Revise everything from the line containing "The width and height of the screenshot is (804, 666)." down to the line containing "I will coord(785,323).", changing "checkbox" to "check box" and keeping all else the same. Return only those lines.

>> BEGIN INPUT FOR THIS TASK

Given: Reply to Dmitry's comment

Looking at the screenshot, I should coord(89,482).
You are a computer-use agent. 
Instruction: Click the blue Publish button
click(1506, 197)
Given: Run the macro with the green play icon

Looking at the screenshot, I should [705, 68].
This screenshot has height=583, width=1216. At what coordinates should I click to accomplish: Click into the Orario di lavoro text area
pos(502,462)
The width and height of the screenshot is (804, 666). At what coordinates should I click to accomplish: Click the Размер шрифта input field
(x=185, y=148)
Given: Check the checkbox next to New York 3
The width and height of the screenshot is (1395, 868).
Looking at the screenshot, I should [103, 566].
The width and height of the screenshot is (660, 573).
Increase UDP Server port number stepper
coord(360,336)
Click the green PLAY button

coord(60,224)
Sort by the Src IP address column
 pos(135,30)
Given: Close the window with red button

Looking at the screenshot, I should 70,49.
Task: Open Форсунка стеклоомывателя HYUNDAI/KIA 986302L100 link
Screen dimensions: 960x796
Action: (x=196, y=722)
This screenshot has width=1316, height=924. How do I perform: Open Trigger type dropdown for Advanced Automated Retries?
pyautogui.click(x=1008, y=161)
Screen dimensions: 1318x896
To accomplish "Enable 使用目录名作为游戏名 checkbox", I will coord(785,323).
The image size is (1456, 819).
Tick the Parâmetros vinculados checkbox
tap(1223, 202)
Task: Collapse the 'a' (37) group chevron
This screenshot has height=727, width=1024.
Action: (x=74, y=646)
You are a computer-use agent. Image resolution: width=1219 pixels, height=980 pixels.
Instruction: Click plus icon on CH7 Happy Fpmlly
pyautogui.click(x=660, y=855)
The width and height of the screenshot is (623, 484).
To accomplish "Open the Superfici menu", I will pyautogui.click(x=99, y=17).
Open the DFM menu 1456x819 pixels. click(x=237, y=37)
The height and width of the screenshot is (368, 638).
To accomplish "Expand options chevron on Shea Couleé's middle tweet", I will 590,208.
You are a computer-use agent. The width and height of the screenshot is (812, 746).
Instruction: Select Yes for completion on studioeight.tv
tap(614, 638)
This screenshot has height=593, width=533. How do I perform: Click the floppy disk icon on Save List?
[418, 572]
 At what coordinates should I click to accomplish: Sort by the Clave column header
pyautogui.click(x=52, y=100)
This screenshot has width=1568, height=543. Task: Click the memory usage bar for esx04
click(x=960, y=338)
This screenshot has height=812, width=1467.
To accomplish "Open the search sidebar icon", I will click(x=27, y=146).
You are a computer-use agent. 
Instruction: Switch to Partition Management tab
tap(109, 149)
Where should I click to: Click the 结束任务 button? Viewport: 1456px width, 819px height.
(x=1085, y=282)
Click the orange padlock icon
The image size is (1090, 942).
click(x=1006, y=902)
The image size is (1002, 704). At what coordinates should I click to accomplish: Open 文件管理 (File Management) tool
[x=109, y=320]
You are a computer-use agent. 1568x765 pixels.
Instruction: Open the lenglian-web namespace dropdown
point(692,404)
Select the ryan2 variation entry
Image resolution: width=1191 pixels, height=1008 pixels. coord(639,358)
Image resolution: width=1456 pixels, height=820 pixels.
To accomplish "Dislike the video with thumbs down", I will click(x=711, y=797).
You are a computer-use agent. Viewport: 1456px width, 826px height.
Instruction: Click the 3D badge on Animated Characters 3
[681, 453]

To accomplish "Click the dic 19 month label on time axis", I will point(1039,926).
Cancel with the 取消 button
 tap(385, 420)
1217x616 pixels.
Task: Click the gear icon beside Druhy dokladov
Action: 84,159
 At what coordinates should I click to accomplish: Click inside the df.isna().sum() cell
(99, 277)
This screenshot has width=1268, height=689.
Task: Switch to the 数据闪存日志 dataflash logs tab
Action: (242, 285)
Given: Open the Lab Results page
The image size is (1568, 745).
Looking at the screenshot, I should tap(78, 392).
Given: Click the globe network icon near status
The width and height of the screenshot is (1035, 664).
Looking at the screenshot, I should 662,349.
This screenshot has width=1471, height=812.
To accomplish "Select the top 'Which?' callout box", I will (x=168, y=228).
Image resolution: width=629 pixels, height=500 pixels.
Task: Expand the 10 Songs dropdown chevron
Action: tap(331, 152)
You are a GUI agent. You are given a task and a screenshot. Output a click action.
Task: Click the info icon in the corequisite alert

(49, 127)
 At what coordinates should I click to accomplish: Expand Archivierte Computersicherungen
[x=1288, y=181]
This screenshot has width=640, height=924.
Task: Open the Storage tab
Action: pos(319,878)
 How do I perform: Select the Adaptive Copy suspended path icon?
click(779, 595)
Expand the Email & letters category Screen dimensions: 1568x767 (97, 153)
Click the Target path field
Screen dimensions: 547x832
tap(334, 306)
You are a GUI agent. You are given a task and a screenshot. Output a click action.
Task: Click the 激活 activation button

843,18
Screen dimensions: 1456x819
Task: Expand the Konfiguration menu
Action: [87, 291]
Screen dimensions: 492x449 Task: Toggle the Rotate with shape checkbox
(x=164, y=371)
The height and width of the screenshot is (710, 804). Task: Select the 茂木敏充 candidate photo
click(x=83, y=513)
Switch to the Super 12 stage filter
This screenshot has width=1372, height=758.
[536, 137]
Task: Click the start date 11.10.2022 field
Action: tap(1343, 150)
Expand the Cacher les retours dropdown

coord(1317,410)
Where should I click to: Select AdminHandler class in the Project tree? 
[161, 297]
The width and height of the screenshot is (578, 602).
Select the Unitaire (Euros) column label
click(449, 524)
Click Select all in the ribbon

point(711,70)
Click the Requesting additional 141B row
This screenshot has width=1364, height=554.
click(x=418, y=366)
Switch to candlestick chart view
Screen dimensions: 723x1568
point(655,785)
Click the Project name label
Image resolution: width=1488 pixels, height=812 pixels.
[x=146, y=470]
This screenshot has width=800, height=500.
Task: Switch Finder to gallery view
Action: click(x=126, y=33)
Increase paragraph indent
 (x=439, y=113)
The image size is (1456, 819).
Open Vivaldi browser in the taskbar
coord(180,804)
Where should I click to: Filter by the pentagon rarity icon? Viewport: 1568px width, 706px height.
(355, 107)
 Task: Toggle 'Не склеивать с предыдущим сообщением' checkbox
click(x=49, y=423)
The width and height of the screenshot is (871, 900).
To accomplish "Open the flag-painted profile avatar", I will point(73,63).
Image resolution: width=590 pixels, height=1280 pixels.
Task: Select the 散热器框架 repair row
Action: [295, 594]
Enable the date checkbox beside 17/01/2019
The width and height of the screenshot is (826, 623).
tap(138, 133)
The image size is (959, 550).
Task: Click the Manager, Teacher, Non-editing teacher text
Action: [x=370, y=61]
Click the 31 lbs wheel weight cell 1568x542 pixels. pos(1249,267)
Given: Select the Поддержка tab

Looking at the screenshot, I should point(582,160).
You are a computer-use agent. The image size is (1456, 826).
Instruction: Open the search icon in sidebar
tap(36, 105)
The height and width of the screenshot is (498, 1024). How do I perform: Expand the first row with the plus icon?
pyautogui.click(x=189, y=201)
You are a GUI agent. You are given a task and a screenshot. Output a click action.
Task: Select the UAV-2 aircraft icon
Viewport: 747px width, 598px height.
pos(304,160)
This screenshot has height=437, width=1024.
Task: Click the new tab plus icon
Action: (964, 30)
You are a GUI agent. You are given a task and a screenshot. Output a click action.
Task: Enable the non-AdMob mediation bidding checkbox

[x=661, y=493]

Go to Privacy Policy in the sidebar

>> END INPUT FOR THIS TASK

### [ANSWER TO THIS PROBLEM]
The width and height of the screenshot is (804, 666). At what coordinates should I click to accomplish: Click the Размер шрифта input field
(x=185, y=148)
Given: Check the check box next to New York 3
The width and height of the screenshot is (1395, 868).
Looking at the screenshot, I should [103, 566].
The width and height of the screenshot is (660, 573).
Increase UDP Server port number stepper
coord(360,336)
Click the green PLAY button

coord(60,224)
Sort by the Src IP address column
 pos(135,30)
Given: Close the window with red button

Looking at the screenshot, I should 70,49.
Task: Open Форсунка стеклоомывателя HYUNDAI/KIA 986302L100 link
Screen dimensions: 960x796
Action: (x=196, y=722)
This screenshot has width=1316, height=924. How do I perform: Open Trigger type dropdown for Advanced Automated Retries?
pyautogui.click(x=1008, y=161)
Screen dimensions: 1318x896
To accomplish "Enable 使用目录名作为游戏名 check box", I will coord(785,323).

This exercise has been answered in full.